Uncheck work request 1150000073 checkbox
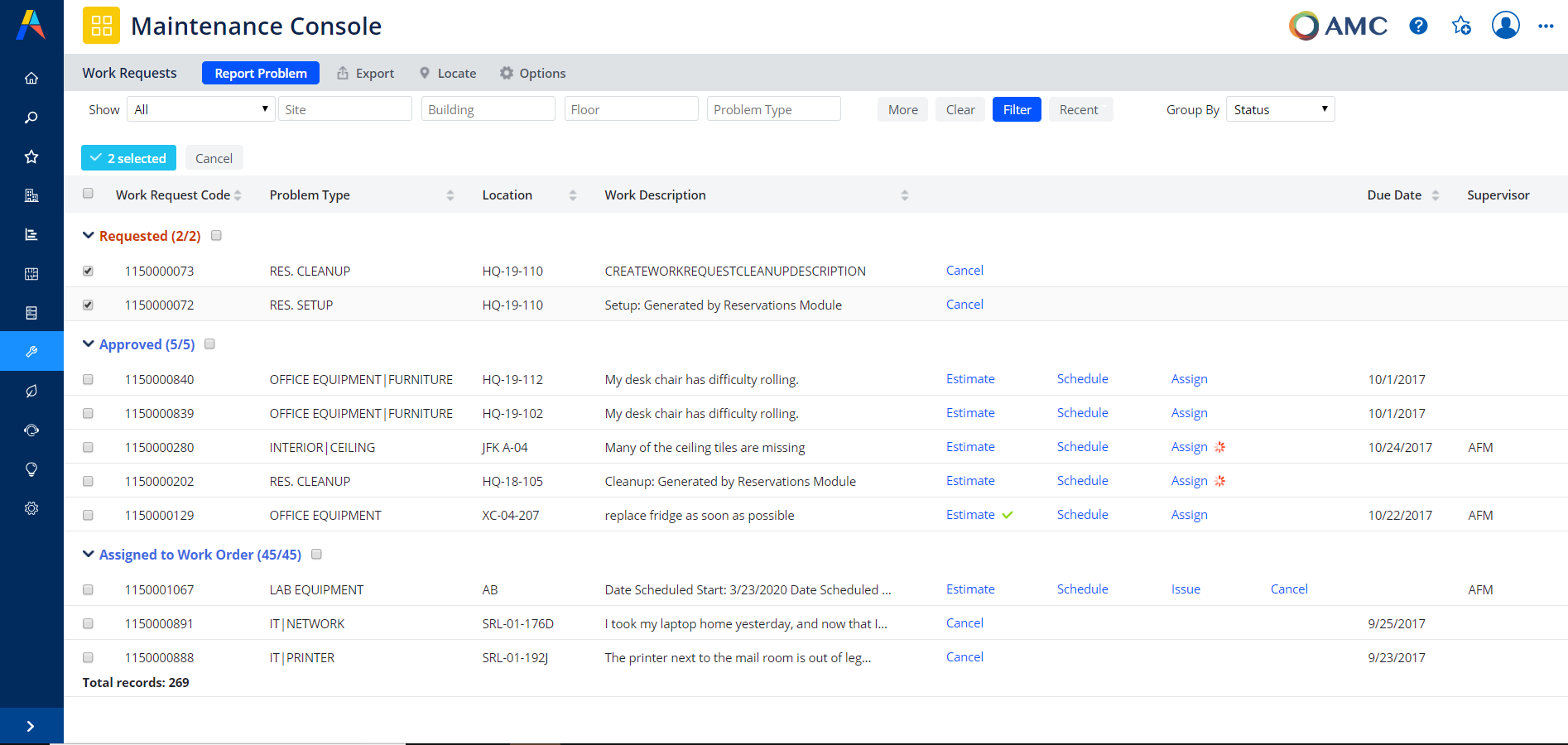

---

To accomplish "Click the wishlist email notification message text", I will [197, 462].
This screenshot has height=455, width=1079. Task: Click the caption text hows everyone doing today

* * *

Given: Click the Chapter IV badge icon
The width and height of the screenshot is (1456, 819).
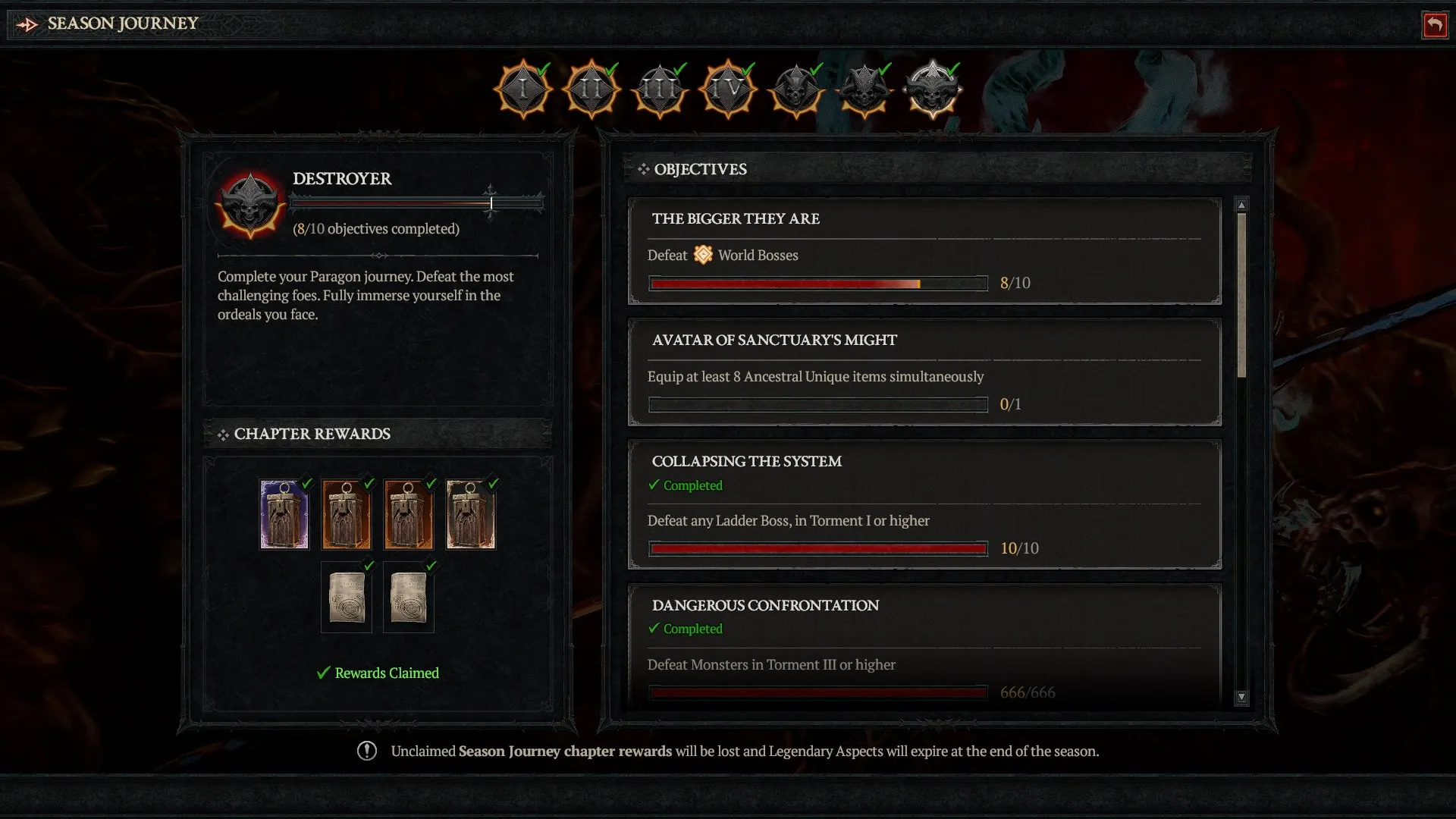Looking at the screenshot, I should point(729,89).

| Your task |
In the records above, find every line with the word "Click" and copy it.

| Answer to this exercise |
To accomplish "Click the wishlist email notification message text", I will [197, 462].
This screenshot has height=455, width=1079. Task: Click the caption text hows everyone doing today
Given: Click the Chapter IV badge icon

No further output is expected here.